Surat Terbuka: Keberatan atas Deportasi Pencari Suaka Myanmar

Jakarta, 23 Juni 2023 

Kepada Yth. 

Menteri Hukum dan Hak Asasi Manusia Republik Indonesia 
Prof. Yasonna Hamonangan Laoly, S.H., M.Sc., Ph.D  
Jl. H.R. Rasuna Said Kav No. 4-5, Kuningan,  
Jakarta Selatan, Indonesia (12950) 

Dengan hormat, 

Melalui surat ini, Amnesty International Indonesia menyampaikan keprihatinan atas adanya laporan bahwa pihak berwenang Republik Indonesia telah mendeportasi seorang warga negara Myanmar yang mencari suaka di Indonesia pada tanggal 21 Juni 2023. Kasus deportasi ini bertolak belakang dengan komitmen Indonesia sebagai Ketua ASEAN (The Association of South East Asia Nations) untuk memperjuangkan kemanusiaan dan mengakhiri kekerasan yang berdampak terhadap keamanan warga sipil di Myanmar,  terlebih lagi di tengah rencana Indonesia untuk kembali mencalonkan diri sebagai anggota Dewan HAM PBB 2024-2026 

Amnesty International menerima laporan yang kredibel bahwa pada hari Rabu, tanggal 21 Juni 2023 dini hari, seorang laki-laki berkewarganegaraan Myanmar dengan inisial LHT (35) tiba di Bandara Soekarno-Hatta menggunakan dokumen perjalanan resmi pada pukul 02:00 WIB. LHT kemudian menyatakan kepada petugas imigrasi bahwa ia berniat mencari suaka di Indonesia karena ketakutan mendasar atas persekusi berdasarkan pandangan politik yang berbeda di negaranya. Namun, otoritas imigrasi dikabarkan menolak masuk LHT tanpa alasan yang jelas. Amnesty International juga menerima laporan bahwa pihak yang berwenang tidak memberikan akses kepada organisasi internasional yang memiliki mandat untuk mengurus pengungsi dan pencari suaka untuk bertemu dengan individu tersebut dan melakukan verifikasi secara langsung. Pihak imigrasi kemudian mendeportasi LHT pada hari yang sama dengan penerbangan pada pukul 21:11 WIB.

Sebagai pencari suaka dari Myanmar, di mana kejahatan perang serta dugaan kejahatan kemanusiaan berlangsung di tengah impunitas sejak kudeta militer pada Februari 2021, nyawa dan keselamatan LHT akan berada dalam ancaman ketika dia kembali ke Myanmar.
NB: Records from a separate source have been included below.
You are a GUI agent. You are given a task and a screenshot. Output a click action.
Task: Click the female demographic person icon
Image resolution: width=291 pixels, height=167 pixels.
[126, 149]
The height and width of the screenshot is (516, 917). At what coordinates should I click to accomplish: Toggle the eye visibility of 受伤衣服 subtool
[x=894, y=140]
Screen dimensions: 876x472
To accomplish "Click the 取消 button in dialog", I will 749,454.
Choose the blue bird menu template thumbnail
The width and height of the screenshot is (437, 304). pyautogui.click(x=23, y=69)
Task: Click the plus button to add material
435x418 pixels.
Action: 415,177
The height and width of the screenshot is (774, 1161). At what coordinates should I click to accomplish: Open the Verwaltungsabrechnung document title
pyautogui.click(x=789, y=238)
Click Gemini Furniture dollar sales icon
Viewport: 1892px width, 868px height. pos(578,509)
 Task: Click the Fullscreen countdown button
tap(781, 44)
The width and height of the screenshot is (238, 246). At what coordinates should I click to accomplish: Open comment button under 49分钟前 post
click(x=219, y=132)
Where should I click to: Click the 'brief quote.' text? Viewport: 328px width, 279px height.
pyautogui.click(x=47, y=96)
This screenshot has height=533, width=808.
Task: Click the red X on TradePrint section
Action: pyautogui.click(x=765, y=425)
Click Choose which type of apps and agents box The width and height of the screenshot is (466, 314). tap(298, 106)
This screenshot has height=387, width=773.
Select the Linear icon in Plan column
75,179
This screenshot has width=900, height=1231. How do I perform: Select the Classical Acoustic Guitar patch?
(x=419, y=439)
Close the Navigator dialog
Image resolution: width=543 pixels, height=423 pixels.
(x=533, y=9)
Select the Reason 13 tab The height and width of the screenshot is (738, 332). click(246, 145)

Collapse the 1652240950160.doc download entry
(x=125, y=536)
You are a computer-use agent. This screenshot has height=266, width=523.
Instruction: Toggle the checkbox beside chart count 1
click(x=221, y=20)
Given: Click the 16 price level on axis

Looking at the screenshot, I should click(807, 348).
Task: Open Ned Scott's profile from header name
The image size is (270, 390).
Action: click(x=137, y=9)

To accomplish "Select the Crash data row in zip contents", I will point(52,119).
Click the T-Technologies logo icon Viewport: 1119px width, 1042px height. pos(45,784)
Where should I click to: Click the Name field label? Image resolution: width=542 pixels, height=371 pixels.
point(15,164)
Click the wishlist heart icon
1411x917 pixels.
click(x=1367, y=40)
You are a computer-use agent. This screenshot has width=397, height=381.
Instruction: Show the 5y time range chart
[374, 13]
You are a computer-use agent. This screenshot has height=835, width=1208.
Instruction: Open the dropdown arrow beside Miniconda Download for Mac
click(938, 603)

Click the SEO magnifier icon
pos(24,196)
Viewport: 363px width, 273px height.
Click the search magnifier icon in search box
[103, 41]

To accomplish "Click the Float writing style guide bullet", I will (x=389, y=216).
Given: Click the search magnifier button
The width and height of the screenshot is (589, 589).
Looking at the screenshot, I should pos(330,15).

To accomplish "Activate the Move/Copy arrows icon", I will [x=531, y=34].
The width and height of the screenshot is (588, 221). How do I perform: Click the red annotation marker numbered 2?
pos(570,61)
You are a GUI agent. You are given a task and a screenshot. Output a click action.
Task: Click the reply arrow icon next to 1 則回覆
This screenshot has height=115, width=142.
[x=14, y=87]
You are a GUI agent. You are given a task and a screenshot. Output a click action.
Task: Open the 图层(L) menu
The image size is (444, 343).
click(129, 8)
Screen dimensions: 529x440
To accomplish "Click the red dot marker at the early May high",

Data yang dihimpun oleh the Assistance Association for Political Prisoners (AAPP) Burma menyebut bahwa pihak militer Myanmar telah mengeksekusi setidaknya empat orang, menangkap setidaknya 23.399 orang, termasuk aktivis pro-demokrasi dan warga sipil, di mana 19.056 diantaranya masih dalam penahanan.  

Amnesty Internasional juga menemukan bahwa militer Myanmar telah melakukan penyiksaan dan perlakuan tidak manusiawi lainnya terhadap orang-orang yang ditahan karena menentang kudeta militer.  

Dalam pandangan Amnesty International, keputusan untuk mendeportasi pencari suaka dari Myanmar tersebut bertentangan dengan prinsip-prinsip universal hak asasi manusia dan hukum internasional yang seharusnya ditaati dan dihormati oleh pihak berwenang di Indonesia. 

Pasal 14 Deklarasi Universal Hak Asasi Manusia melindungi dan menjamin hak setiap orang untuk mencari suaka di negara lain dengan tujuan untuk menghindari persekusi. Selain itu, deportasi dalam hal ini merupakan pelanggaran terhadap prinsip non-refoulement, yaitu prinsip yang mengatur bahwa tidak seorangpun dapat dikembalikan ke suatu negara di mana mereka akan dihadapkan pada bahaya yang tidak dapat dipulihkan (irreparable harm). Prinsip ini merupakan bagian dari hukum kebiasaan internasional yang berlaku secara universal dan harus diterapkan terhadap semua pengungsi dan pencari suaka yang kehidupan dan kesejahteraannya terancam di tempat asalnya. 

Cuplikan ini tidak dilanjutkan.